L'instance anthropologique
(Proposition de texte, provisoire)
L'instance anthropologique : éducation et sciences
L'instance anthropologique
Mais c’est de l’homme qu’il s’agit !
Et de l’homme lui-même quand donc sera-t-il question ?
– Quelqu’un au monde élèvera-t-il la voix ?
La pde est une nécessité. Elle est consubstantielle au projet éducatif. Pour cette simple raison, elle ne peut se réduire à quelque particularisme académique et ne peut exister qu'en relation transdisciplinaire. Ni spécialité, ni supériorité, elle gagnerait à « avoir-lieu », c'est à dire à former repère de questionnement. Ce qui ne saurait être l'apanage de quelques clercs mais une « préoccupation partagée ». Si un lieu identifié lui serait utile, ne fût-ce que pour maintenir le message d'une nécessité, elle gagnera bien davantage à irriguer les disciplines relatives à l'éducation. Mais enfin, lesquelles ? A des titres divers et sur des niveaux distincts, toutes sont requises.
Le paradigme crispé
La philosophie de l’éducation reste décidément un questionnement. A ce seul titre, elle pourra se donner comme tâche d'interroger le rapport éducationnel à la science. Hâtivement, tout pourtant semble avoir été dit, dans un extraordinaire fatras de références et de considérations relatives Ce qui est déraisonnable. A l'inverse, elle se renseignera à ce qui est de nature à éclairer l'action éducationnelle.

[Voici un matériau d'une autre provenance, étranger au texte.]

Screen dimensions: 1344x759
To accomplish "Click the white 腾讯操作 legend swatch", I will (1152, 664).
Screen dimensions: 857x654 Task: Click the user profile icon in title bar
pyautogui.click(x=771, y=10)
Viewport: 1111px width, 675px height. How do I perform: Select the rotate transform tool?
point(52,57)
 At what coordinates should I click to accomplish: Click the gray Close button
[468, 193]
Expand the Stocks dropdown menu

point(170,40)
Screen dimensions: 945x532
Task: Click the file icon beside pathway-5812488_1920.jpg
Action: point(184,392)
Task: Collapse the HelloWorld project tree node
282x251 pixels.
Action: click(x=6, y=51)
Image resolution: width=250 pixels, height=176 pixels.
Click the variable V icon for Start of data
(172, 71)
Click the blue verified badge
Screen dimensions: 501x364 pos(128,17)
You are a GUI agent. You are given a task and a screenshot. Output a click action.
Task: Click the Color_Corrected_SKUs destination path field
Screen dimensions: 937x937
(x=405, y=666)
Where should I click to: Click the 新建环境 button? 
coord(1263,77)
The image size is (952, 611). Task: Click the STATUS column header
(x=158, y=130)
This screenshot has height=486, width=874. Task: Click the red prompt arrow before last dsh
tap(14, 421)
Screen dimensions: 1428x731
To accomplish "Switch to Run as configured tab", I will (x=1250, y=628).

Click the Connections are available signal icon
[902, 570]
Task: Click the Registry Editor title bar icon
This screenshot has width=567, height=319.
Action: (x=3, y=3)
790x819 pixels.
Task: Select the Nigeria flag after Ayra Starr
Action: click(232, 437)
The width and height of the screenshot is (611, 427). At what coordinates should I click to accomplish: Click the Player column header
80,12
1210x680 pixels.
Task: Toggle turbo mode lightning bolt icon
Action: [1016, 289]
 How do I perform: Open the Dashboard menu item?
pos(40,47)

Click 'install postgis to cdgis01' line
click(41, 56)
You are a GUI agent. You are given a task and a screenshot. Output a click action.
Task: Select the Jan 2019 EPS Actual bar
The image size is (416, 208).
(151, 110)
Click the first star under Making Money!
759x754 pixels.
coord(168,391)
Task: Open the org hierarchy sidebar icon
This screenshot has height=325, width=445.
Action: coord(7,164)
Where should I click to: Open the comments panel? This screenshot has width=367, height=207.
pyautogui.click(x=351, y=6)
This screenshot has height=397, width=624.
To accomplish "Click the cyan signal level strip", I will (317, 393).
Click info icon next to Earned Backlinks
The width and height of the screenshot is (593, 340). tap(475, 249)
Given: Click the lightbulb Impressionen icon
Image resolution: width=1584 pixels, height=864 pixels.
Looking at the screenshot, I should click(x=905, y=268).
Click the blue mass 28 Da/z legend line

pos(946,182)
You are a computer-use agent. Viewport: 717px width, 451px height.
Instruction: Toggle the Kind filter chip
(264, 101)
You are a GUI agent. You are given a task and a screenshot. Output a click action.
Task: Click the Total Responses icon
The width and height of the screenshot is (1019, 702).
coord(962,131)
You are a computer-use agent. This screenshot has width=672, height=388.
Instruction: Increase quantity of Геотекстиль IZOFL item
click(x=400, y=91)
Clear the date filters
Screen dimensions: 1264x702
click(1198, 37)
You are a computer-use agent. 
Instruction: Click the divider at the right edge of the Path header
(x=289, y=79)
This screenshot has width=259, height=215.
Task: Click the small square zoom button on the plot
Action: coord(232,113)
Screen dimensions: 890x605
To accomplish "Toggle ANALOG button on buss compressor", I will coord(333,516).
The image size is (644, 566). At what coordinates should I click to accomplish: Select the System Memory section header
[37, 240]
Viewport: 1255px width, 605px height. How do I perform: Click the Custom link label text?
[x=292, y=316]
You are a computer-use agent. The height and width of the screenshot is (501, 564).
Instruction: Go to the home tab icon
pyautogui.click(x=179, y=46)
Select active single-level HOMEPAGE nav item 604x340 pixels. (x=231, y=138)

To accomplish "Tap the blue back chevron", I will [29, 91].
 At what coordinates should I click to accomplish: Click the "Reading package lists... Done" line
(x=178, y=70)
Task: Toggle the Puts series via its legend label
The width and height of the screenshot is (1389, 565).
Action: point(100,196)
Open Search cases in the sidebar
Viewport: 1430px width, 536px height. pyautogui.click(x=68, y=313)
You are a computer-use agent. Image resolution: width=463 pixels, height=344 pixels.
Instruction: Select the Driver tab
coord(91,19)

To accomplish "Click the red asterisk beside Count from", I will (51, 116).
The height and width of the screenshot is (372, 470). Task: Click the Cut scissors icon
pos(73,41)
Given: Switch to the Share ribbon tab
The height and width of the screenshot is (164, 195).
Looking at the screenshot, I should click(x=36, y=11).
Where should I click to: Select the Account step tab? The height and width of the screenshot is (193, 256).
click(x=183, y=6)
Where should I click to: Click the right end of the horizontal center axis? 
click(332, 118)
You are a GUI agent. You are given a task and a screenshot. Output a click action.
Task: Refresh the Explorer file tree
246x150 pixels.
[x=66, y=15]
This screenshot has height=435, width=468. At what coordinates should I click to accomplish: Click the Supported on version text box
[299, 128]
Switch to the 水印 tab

Pour tout ce qui touche le questionnement en-actuel, soucieux de l'historicité et des « nouvelles donnes », impossible en effet de ne pas tenir compte de l'état de l'art.
Il est de tradition chez les pédagogistes de limiter la question de la référence scientifique à tout ce qui touche au comportemental, pourvu qu'il s'ordonne aux paramètres de l'ancienne psychopédagogie, toilettée et répartie au goût du jour. Et comme si cela ne suffisait pas, on ajoutera une once de cognitivisme. L'attachement des milieux dits « pédagogiques » aux tendances « néopositives » s'est largement exprimé à l'occasion de l'avancée des « neurosciences » sur le terrain des politiques scolaires.
Cette réduction, à forte densité idéologique – relevant d'une épistémè ignorante d'autres perspectives scientifiques et critiques – condamne au simplisme. On ira même jusqu'à imaginer des relations transitives entre fonctionnement du cerveau et apprentissage mécanique de la lecture...
Péripéties qui relèvent d'une offensive plus générale, et durable. C'est là ignorer ce qui fait l'homme dans son ensemble : héritage de l'intellectualisme, qui s'entend à séparer les ordres, et non à relier1. Il est en effet étonnant que la littérature dite « pédagogique » n'entreprend à aucun moment la conjonction entre les exigences du sujet et l' « unité des savoirs ».
Or, l'interdisciplinarité des « sciences de l’éducation » se limite à une partition traditionnelle des domaines d'étude. A la fois carcan et dispersion, cette géographie des disciplines tend à ignorer l'essentiel, qui est de comprendre ce qui nous constitue.
Délégations problématiques
Au changement de paradigme global répond en effet une extraordinaire fixité épistémique. Or, c'est précisément en raison scientifiquement des sauts qualitatifs que l'effort éducatif peut tenir suffisamment compte de son temps, des mutations, des métamorphoses du sujet.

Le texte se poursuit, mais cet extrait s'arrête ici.